# [What is required]
Switch "Commands" to "Tools" in the items starting at the line containing "The image size is (1200, 675)." and ending at the line containing "Looking at the screenshot, I should [x=17, y=16].", and give back only those lines with nothing else changed.

# [Information shown]

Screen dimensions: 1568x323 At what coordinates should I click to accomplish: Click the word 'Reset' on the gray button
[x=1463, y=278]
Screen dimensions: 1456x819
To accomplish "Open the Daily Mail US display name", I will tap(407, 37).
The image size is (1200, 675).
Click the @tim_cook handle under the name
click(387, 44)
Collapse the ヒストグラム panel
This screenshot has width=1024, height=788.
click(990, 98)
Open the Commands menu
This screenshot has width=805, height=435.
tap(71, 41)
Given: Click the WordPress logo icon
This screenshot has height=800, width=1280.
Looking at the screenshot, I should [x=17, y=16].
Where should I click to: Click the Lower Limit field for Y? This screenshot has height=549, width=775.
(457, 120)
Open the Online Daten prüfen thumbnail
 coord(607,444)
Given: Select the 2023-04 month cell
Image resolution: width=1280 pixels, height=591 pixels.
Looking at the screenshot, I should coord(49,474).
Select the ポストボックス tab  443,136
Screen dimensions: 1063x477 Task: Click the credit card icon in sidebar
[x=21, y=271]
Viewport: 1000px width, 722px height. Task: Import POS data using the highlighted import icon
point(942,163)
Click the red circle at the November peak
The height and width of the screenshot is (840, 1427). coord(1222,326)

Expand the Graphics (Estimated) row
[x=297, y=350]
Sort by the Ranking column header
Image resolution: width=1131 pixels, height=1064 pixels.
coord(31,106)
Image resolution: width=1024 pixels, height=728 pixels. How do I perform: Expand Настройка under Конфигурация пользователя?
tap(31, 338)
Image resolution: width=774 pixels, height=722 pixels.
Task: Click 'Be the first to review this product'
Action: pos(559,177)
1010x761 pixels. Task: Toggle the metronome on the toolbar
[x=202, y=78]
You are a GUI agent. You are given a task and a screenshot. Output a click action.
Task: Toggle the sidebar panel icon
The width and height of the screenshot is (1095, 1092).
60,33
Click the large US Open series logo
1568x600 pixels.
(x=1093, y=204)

# [Solution]
The image size is (1200, 675).
Click the @tim_cook handle under the name
click(387, 44)
Collapse the ヒストグラム panel
This screenshot has width=1024, height=788.
click(990, 98)
Open the Tools menu
This screenshot has width=805, height=435.
tap(71, 41)
Given: Click the WordPress logo icon
This screenshot has height=800, width=1280.
Looking at the screenshot, I should [x=17, y=16].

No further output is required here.